This workshop aims to help data science practitioners navigate the sociotechnical challenges of AI fairness. In the first half of the workshop, we walk participants through a Jupyter notebook showing how Fairlearn can be used to assess and mitigate unfairness in ML models. In the second half, a panel of speakers will discuss best practices for improving fairness of real-world AI systems.
Fairness in AI systems is an interdisciplinary field of research and practice that aims to understand the negative impacts of AI, with an emphasis on improving and supporting historically marginalized and underserved communities. In this workshop, we first walk participants through an hour-long tutorial on assessing and mitigating fairness-related harms in the context of an U.S. healthcare scenario. Participants will learn how to use the Fairlearn library to assess machine learning models for performance disparities across different racial groups.
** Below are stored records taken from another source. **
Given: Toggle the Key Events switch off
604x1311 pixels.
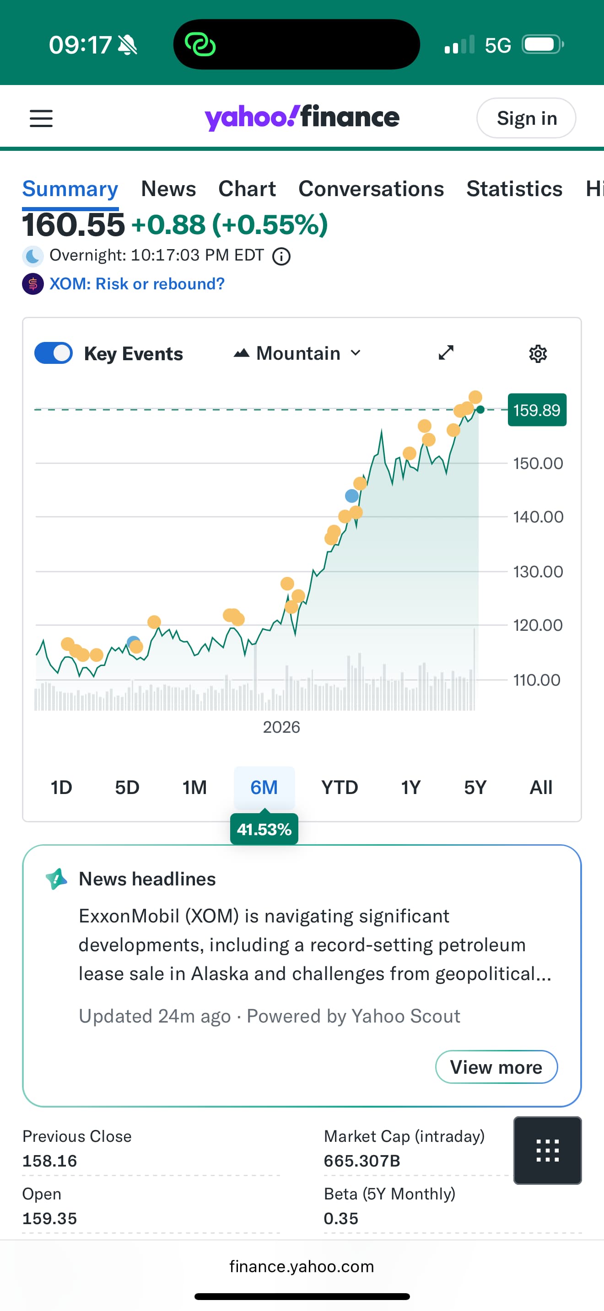Looking at the screenshot, I should click(53, 353).
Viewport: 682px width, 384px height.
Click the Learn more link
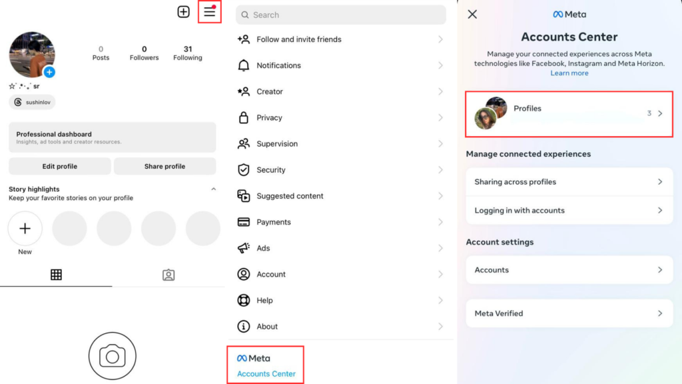(x=569, y=73)
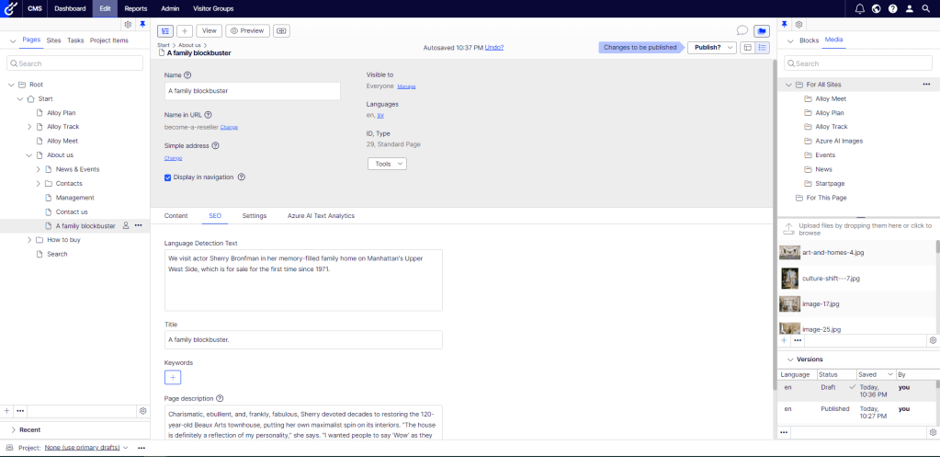Viewport: 940px width, 457px height.
Task: Click the Title input field
Action: [302, 339]
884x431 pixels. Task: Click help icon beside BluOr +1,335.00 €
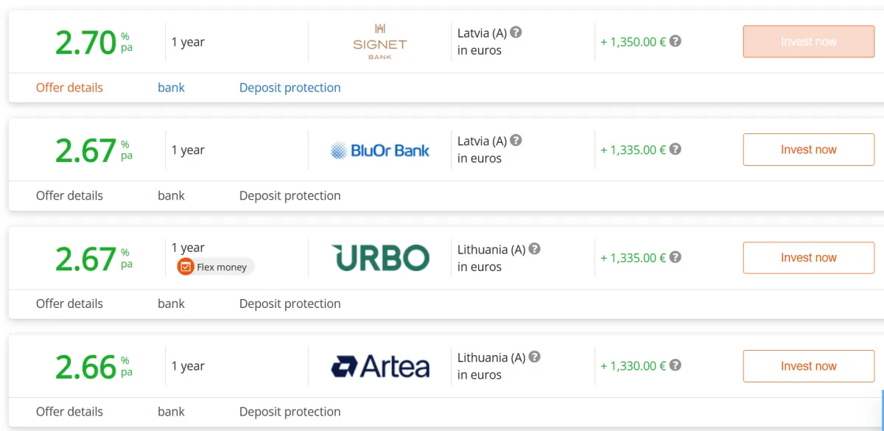pos(675,149)
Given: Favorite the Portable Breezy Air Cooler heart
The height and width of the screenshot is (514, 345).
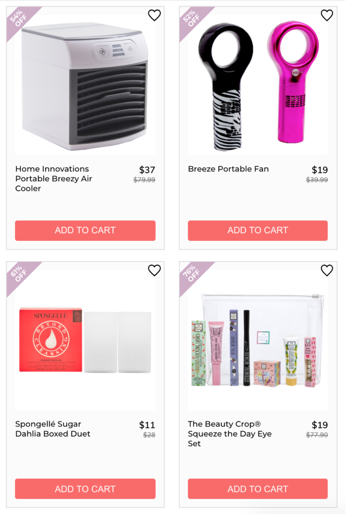Looking at the screenshot, I should point(154,16).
In the second part of this workshop, we invite researchers and industry practitioners to speak on a panel about sociotechnical challenges data scientists face when applying fairness methodology to their work. The panel will be moderated by Michael Madaio, Postdoctoral Researcher at Microsoft Research. The panelists will first introduce themselves, and then answer some moderator-provided questions about documenting responsible AI practices, discussing fairness within your team and organization, and incorporating fairness in the design and evaluation of AI systems.